I love the story of Shadrach, Meshach, and Abednego. Nebuchadnezzar had them thrown into the fiery furnace for refusing to bow down and worship an image of gold. These men were God's cream of the crop prophetic voices in a wicked Chaldean culture. Their response to Nebuchadnezzar before they were thrown into the fire stands out to me.
"O Nebuchadnezzar, we do not need to defend ourselves before you in this matter. If we are thrown into the blazing furnace, the God we serve is able to save us from it, and he will rescue us from your hand, O king. BUT EVEN IF HE DOES NOT, we want you to know O king, that we will not serve your gods or worship the image of gold you have set up." (Daniel 3:16-18.)
These three guys had seen their share of miracles. They knew God could get them out of the furnace. But they also knew that it was God who got to ultimately decide that, and no matter what He chose, they were going to serve Him.

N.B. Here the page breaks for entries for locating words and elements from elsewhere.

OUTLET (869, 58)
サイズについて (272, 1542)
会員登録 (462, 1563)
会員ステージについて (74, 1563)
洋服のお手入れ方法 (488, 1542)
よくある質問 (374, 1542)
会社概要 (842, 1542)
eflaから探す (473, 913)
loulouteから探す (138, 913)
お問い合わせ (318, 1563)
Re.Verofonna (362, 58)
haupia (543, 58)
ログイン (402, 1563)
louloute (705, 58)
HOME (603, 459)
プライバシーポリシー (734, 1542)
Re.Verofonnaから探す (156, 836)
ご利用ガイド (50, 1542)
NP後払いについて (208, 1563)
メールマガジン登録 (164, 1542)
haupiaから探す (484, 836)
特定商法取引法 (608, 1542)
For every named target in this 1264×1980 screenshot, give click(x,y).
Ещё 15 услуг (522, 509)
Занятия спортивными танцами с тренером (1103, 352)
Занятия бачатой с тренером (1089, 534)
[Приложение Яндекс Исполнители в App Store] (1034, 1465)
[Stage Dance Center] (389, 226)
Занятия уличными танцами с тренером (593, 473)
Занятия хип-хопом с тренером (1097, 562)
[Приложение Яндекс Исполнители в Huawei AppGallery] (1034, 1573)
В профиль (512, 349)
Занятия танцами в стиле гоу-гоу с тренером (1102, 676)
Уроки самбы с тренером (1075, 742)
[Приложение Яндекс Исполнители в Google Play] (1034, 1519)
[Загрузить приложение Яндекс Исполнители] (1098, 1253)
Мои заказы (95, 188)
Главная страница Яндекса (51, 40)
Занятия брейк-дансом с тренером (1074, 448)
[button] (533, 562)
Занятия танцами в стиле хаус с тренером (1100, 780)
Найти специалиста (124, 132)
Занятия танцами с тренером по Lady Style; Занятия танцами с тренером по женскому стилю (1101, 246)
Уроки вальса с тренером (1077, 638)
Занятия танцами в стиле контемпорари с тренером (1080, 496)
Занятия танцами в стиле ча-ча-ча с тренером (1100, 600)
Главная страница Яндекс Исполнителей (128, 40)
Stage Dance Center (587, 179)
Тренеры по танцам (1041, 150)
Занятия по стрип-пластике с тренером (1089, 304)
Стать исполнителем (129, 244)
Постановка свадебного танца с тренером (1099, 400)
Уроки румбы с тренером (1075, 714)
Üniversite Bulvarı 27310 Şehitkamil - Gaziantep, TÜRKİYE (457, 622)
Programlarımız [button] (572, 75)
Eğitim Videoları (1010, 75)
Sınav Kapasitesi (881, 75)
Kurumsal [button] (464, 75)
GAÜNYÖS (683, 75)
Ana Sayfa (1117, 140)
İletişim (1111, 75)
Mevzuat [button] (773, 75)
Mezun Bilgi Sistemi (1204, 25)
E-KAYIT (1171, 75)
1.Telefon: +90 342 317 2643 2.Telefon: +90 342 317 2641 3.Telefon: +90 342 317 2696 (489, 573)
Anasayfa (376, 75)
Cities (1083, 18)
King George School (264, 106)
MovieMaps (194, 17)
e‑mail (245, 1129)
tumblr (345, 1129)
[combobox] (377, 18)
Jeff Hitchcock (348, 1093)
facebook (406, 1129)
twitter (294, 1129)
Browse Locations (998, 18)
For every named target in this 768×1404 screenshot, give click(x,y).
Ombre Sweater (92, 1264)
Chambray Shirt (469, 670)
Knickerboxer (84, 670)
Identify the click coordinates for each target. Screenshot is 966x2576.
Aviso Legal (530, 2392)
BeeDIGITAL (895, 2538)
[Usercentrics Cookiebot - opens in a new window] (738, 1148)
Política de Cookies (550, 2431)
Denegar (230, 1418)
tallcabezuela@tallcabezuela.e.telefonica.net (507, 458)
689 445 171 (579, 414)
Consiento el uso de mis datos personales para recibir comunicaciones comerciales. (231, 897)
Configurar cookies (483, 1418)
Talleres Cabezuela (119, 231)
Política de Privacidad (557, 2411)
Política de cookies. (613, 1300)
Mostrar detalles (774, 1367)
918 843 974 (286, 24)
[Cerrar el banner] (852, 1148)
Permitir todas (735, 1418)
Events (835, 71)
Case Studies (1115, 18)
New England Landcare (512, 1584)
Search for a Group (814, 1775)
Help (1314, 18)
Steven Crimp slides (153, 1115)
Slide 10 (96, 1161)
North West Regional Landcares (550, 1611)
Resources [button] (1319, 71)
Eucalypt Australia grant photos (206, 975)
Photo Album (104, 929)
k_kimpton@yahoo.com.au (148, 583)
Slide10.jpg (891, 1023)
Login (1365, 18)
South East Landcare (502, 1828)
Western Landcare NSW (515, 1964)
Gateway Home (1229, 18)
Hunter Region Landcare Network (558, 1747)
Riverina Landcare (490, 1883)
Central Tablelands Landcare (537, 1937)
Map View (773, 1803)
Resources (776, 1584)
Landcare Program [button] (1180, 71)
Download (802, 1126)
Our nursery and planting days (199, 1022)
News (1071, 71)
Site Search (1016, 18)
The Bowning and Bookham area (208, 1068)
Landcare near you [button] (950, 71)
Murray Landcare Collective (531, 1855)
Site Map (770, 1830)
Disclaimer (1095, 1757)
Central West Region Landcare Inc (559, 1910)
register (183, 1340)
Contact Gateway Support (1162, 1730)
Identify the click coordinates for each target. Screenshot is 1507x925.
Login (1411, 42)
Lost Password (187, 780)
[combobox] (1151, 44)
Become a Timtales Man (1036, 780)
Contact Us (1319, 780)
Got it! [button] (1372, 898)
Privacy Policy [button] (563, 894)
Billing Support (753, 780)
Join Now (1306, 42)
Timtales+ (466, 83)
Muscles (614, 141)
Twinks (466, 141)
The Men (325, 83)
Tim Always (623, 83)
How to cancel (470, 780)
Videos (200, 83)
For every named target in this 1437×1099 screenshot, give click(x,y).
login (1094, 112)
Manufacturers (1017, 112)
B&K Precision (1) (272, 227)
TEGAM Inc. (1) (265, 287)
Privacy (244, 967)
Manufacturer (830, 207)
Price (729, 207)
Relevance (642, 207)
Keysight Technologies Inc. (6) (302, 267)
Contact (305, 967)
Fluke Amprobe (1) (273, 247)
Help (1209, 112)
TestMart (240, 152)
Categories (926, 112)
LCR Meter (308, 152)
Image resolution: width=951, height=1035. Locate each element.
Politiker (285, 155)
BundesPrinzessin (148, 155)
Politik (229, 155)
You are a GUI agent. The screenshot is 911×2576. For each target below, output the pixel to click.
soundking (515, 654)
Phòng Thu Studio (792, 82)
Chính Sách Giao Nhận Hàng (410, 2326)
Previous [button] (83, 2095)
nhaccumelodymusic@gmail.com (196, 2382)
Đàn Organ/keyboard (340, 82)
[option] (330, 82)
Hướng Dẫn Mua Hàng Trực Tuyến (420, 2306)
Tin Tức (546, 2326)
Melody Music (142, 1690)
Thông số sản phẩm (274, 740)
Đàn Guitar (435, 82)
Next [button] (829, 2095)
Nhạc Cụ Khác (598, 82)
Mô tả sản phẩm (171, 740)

So I wonder if those words of Shadrach, Meshach and Abednego might be what a true prayer of faith sounds like. "God I want you to heal me, I know you can. I'm believing for that. But even if you don't I'm going to worship you."
When I was in my late twenties I had an acute attack of pancreatitis. I wound up in the hospital for almost 10 weeks and had two surgeries and lots of tubes sticking out of me. They never found the cause, they simply treated the illness at hand.
During that time, I prayed, I believed, I had friends try to cast demons out of me, I worshipped, and finally at my wits end I surrendered. I came across a verse in Psalms 73:25-26,28--"Whom have I in heaven but Thee? And besides Thee I desire nothing on earth. My flesh and my heart they may fail, But God is the strength of my heart and my portion forever. But as for me, the nearness of God is my good. I have made the Lord my refuge that I might tell of all his works."
In my case, once I surrendered I began to get better. But I don't think that's a given.
Surrendering isn't always a pretty process. There's some inner wrestling involved when you surrender your agenda to a sovereign God. But oddly enough, I think surrender brings freedom. I think surrender is extreme faith. It's letting go of whatever I'm holding onto and trusting God to catch me.